HE came, he cut a ribbon to commission a new scanner at the Sarawak Heart Centre at Kota Samarahan, he visited the site for a hospital at Petra Jaya, he peeped into the Accident and Emergency counter at the Sarawak General Hospital, he stopped at Samarahan Clinic, he talked about the construction of the Sri Aman Hospital. Then he returned to base in KL.
That was our new Health Minister Dr Dzulkefly Ahmad’s first house call in Sarawak. He was apparently not pleased with the progress, warning that some stern action needed to be taken to deal with the problem of delays. He was told that the new hospital at Petra Jaya had only been partially completed since work on it started five years ago. Extension of time to complete the project has not helped. He was not confident that it could be completed within the next six months. Neither are we – and what’s going to happen to the famous hospital-to-be in Sri Aman? Another moribund patient?
Hopefully, the minister will drop in again and proceed to Simanggang. I know he has his hands full – 23 government-owned hospitals in the country need treatment. A busy doctor indeed.
In Sarawak, members of the public ask questions, why the delays in the completion of hospital projects. They want to know if the delays have been caused by shortage of funds and related causes like shortage of labour, etc. Is it because the two public works departments do not act in concert? A media report quoted a statement by the Sarawak Public Works Department clarifying that the construction of the Petra Jaya Hospital project, for instance, is under the purview of the federal department; its officers did not attend any discussion on the project.
As far as the public is concerned, this is a problem between two departments – delegation of powers or authority or even devolution of powers and authority over matters relating to supervision and certification of works done, etc. All these could have been thrashed out and made abundantly clear as to who should be responsible for what. All these could have been sorted out right from the beginning – before the tendering process even started.

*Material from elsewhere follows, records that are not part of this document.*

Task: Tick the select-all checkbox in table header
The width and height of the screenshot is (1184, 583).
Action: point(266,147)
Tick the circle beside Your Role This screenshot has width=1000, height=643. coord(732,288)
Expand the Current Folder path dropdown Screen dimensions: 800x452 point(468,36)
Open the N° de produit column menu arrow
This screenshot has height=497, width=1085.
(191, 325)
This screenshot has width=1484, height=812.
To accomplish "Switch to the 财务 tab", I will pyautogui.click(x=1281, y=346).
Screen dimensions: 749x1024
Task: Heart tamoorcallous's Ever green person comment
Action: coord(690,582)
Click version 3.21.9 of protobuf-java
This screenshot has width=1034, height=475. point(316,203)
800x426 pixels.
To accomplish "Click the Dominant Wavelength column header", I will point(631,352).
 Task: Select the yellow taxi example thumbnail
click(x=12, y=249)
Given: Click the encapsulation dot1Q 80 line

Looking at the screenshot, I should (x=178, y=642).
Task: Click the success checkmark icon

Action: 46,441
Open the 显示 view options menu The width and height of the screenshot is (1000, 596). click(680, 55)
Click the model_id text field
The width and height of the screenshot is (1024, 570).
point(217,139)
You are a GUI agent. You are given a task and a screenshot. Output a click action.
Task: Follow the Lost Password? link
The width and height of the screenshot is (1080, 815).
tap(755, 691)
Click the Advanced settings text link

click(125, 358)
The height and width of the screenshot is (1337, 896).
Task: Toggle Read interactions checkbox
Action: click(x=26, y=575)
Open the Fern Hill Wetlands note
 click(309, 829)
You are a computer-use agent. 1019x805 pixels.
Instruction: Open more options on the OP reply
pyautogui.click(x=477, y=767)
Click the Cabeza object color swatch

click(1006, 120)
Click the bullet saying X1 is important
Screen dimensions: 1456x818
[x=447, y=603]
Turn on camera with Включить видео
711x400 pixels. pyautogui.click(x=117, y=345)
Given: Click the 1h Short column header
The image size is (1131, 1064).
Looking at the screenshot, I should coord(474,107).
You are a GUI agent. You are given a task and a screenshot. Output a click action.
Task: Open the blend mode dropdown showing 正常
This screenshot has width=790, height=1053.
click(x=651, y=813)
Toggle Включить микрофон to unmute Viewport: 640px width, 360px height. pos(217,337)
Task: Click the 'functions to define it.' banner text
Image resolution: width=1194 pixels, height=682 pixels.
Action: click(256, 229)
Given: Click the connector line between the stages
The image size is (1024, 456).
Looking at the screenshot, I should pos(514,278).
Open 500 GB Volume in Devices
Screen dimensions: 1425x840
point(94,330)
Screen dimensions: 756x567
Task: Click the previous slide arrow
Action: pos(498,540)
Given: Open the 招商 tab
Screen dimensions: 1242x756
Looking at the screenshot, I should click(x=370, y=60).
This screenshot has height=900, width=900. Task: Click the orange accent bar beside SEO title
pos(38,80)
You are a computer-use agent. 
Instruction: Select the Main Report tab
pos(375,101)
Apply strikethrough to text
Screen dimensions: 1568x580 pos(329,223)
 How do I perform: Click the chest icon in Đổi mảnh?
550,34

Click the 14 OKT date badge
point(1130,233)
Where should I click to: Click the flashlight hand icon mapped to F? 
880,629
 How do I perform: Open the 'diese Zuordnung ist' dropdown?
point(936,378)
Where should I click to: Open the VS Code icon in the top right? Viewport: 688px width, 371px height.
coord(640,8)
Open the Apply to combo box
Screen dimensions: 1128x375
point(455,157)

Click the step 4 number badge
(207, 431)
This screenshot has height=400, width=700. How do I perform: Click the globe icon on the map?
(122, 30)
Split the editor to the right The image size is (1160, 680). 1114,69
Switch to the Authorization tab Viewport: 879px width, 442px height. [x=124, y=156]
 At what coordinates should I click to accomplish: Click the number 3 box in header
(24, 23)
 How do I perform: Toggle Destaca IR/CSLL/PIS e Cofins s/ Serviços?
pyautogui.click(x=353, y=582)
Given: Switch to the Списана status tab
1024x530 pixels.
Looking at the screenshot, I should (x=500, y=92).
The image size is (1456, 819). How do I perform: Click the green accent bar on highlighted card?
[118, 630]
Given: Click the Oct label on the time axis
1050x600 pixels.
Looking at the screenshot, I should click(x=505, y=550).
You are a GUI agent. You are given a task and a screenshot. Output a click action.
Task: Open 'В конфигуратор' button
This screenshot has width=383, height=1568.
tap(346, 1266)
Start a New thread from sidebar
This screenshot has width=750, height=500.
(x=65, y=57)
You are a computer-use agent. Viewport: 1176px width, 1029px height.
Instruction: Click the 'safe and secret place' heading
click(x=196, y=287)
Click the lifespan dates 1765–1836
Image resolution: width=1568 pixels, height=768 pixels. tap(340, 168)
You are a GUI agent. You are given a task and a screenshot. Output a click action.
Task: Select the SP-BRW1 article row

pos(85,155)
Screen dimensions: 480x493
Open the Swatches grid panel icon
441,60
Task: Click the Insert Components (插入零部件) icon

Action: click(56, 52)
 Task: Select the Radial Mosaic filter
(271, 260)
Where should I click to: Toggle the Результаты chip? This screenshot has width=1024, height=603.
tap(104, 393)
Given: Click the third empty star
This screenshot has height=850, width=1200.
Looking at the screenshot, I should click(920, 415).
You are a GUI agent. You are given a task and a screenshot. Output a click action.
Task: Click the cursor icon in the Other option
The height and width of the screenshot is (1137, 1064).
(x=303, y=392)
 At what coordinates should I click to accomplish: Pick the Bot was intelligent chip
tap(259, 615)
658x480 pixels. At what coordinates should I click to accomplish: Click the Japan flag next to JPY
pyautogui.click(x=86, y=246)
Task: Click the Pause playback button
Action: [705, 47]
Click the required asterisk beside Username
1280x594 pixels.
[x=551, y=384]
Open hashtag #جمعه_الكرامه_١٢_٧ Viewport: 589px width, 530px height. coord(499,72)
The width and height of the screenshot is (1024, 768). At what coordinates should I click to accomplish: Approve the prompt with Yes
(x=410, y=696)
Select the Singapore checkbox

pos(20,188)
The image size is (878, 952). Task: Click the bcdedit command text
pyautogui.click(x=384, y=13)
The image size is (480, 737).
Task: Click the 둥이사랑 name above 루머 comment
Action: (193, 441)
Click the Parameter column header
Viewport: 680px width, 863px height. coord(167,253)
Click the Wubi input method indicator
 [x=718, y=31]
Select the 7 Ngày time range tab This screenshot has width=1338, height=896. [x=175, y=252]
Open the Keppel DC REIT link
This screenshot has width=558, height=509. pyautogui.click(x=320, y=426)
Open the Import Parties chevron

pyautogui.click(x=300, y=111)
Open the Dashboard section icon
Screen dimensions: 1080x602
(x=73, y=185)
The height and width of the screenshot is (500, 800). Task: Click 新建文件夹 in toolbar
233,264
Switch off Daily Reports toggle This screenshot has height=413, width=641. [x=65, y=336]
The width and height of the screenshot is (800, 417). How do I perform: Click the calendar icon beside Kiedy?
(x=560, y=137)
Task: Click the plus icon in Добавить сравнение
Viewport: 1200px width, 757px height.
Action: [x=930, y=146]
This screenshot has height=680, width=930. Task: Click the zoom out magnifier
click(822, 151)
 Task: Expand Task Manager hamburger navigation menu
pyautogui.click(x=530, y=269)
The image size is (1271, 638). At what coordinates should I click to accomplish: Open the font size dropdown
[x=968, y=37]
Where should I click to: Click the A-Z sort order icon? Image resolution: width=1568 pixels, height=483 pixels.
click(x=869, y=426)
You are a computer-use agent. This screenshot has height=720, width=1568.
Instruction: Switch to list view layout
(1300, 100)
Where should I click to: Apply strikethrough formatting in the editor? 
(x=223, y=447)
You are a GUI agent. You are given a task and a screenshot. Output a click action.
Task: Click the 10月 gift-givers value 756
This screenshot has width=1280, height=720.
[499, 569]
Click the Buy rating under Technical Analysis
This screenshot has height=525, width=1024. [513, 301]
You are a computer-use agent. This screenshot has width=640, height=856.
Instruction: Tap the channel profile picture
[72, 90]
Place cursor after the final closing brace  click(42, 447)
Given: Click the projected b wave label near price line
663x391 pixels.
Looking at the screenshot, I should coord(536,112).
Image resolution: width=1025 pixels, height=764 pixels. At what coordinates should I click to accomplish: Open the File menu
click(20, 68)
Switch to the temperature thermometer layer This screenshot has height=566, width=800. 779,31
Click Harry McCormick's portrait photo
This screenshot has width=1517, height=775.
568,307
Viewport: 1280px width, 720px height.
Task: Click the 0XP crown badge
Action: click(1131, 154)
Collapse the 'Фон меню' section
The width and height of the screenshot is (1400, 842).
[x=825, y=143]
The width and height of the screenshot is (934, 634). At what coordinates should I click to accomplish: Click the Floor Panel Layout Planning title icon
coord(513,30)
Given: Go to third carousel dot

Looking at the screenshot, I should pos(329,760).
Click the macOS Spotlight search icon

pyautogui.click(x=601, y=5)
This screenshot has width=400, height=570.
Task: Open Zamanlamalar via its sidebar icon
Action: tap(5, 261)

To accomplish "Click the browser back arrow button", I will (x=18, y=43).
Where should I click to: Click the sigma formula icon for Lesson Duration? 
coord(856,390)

The buck should stop somewhere either at the desk of the Sarawak JKR or that of the federal JKR.
Members of the public put their trust in ‘the authorities’ to do a proper job, and they need the services from a hospital at the end of the day. They are not concerned with the problem between the Sarawak public works and the federal public works. To them they are both JKR (Jom Kerja Rajin).
Again and again, they have heard about the government’s intention to take stern action against contractors, who have failed to fulfil their part of the bargain. But there seems little that the authorities have been doing in this regard. The people keep quiet because another warning is not necessarily the last.
The people are simply fed up. However, they pin their hopes on the newly-formed government, whose chief has repeatedly promised to observe the rule of law for good governance.
In any case of a breach of contract over a government funded project, it would add credence to that government if the rule of law would be strictly observed by both parties – government and contractor.
Either party in breach of terms and conditions of the contract must bear the responsibility and made to pay for the breach. A good government does its part of the bargain for its own good if the present government regards Sarawak as a fixed deposit like the old regime did.
Perhaps, next time he drops in, the minister must make time for Sri Aman. That hospital is needed badly. The good folk of Simanggang have been waiting for it for many years now.
Hopefully, the sick project will get the federal government’s attention and care as a matter of priority.
No promise was extracted from the minister as to whether or not the federal government would carry on with the project either at the present location as proposed or on an alternative site, at a more suitable spot elsewhere in that district. But the proposed hospital must be built there as soon as possible.